As they bantered, I tried to get a handle on the kosher part of things. I kept attempting to talk to Rabbi David Kayser, but he was too busy inspecting every team’s stash of goods, making sure no outside utensils had been brought in and that all food items were kosher certified.
Thankfully, I ran into Alex Idov. Like Rabbi Kayser, Idov was in attendance to keep things, well, kosher. He’s a mashgiach, or kosher supervisor, with the Atlanta Kashruth Commission. He also happens to blog about kosher food on kosherology.com.
Idov’s quick kosher primer included the following: Kosher food is prepared in a way that abides by the laws set forth by the Torah, the first five books of the Hebrew scriptures. Among those dictates, meat and dairy cannot be mixed. This applies to both the dish itself as well as the cooking instruments needed to prepare them.
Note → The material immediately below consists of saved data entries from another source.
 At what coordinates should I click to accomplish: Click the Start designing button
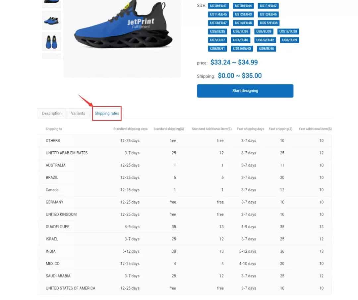(245, 91)
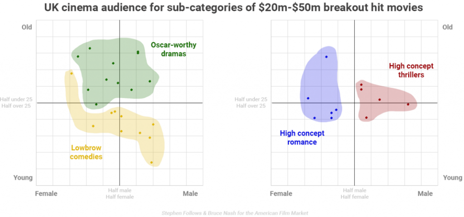The width and height of the screenshot is (464, 217).
Task: Click the "Lowbrow comedies" yellow label
Action: coord(86,152)
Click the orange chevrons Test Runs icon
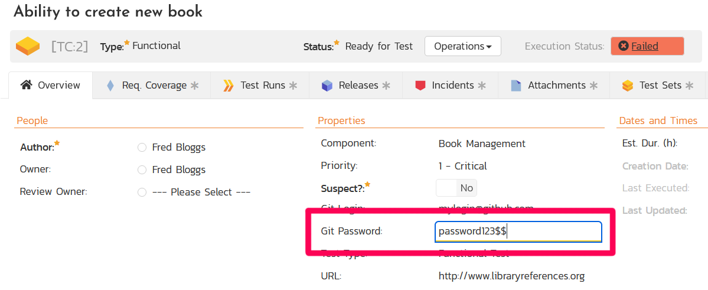The width and height of the screenshot is (708, 290). tap(229, 86)
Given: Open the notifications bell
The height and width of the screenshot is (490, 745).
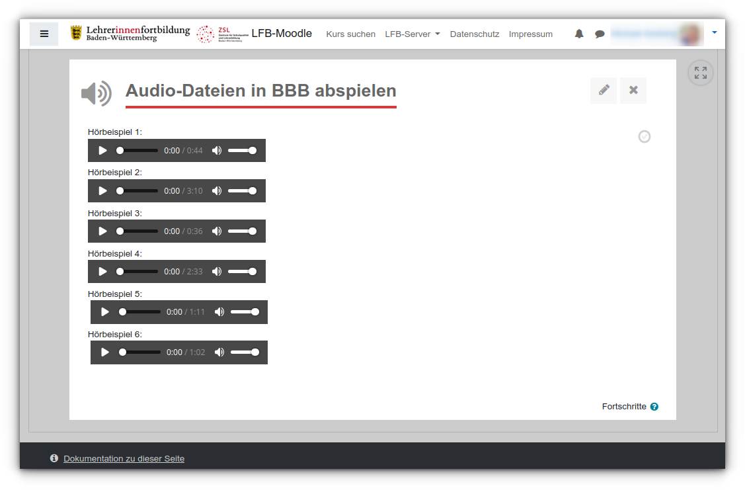Looking at the screenshot, I should tap(579, 34).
When it comes to meat, those who abide by kosher laws can only eat the flesh of split-hooved animals that chew their cud, which means pork is out of the picture. Meat and poultry do undergo a ritual slaughter; however, there is no actual blessing of the food, a common misconception. Were this competition to have had a fish component, shellfish would not enter into the picture since only fish with fins and scales could apply. All of these dietary standards are overseen by a guiding agency.
He then pulled out of his wallet a pocket card denoting approved kosher symbols. It included a whopping 70 symbols, used by various food manufacturers around the world to identify a kosher product on the packaging. Welcome to the wide world of kosher.
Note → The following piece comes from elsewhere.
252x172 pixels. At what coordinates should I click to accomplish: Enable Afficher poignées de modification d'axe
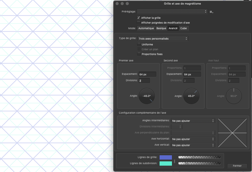click(x=139, y=22)
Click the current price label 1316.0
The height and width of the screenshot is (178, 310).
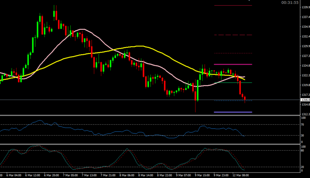point(305,100)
By the time I returned from my own journalist “good deed” thing of questioning bodies in the room, the Meatzvah Men had finished prepping the meat. Only the beans remained. I asked for a job so I could say that at least I helped. I was tasked with pouring cheap bourbon over the beans. Oh, and I washed the dishes.
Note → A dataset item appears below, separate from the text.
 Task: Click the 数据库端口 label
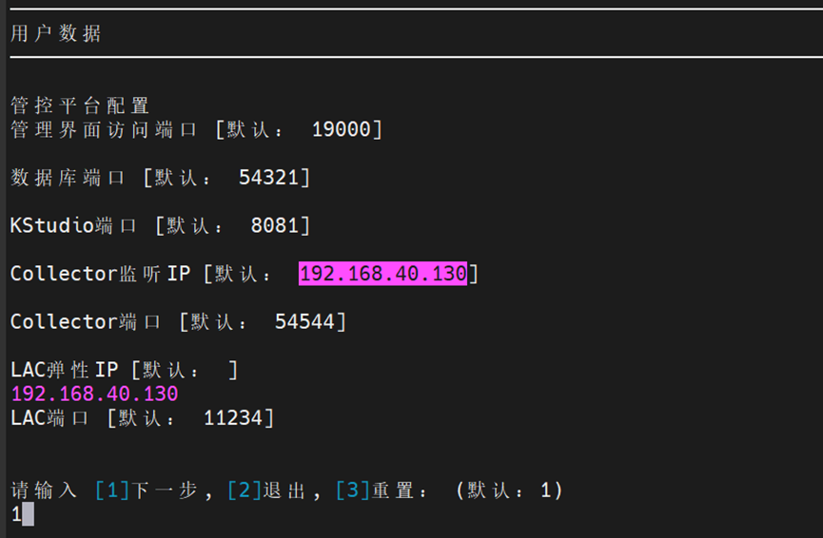68,178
The prepped proteins were then sealed, stored and locked inside that refrigerated meat truck, to be kept at the synagogue until after the Sabbath. The utensils used during prep were collected so that the mashgiach could dip them in a ritual bath, called a mikvah. The teams would get their purified cooking tools back when they began cooking Saturday, an hour after sundown, which marked the end of the Sabbath. They would spend the entire night cooking in the open at Brook Run Park and have their food entries ready for the judges by late Sunday morning.
I prefer to sleep in a bed instead of a lawn chair, so I regrouped with my teammates Sunday morning.
When I arrived, mighty Mitch looked tired. Oh, but he rallied, staying focused to submit his chicken to the judges.
I meandered over to the judging tent, where I found Bob Herndon, president of the Atlanta BBQ Festival and one of the 30 judges for this competition, all of them certified by the Kansas City Barbecue Society. “There are no celebrity judges,” Herndon added, as I watched judges poke and prod proteins, scoring them on appearance, taste and tenderness. Even at this amateur competition, they take their ‘cue seriously.
Herndon explained why a kosher barbecue competition is tough. “The limitations are huge,” he said, ticking off handicaps like the requirement to cook on a Weber grill as opposed to using a smoker, such as a Big Green Egg, which offers more insulation and temperature control. Teams could not source their own meat. They couldn’t rely on dairy products (butter!) to make the meat taste great. “This is a level playing field,” Herndon said.
Who won? Grillin Tefillin took grand champion as well as best name. The Brisketeers were victorious in, what else?, brisket. Cloven Hoof ranked tops for best ribs. The DeKalb firefighters walked away with first in chicken.
The Meatzvah Men didn’t do so well. We did take third place for team name. And we came in fourth place for decorated booth. (Hey, there is something to be said for enthusiasm.) The best we did for food submissions was sixth place in the chicken category, none of it due to any help from me.
I don’t imagine I’ll ever take honors in a barbecue competition. But I am a tad more literate in kosherology.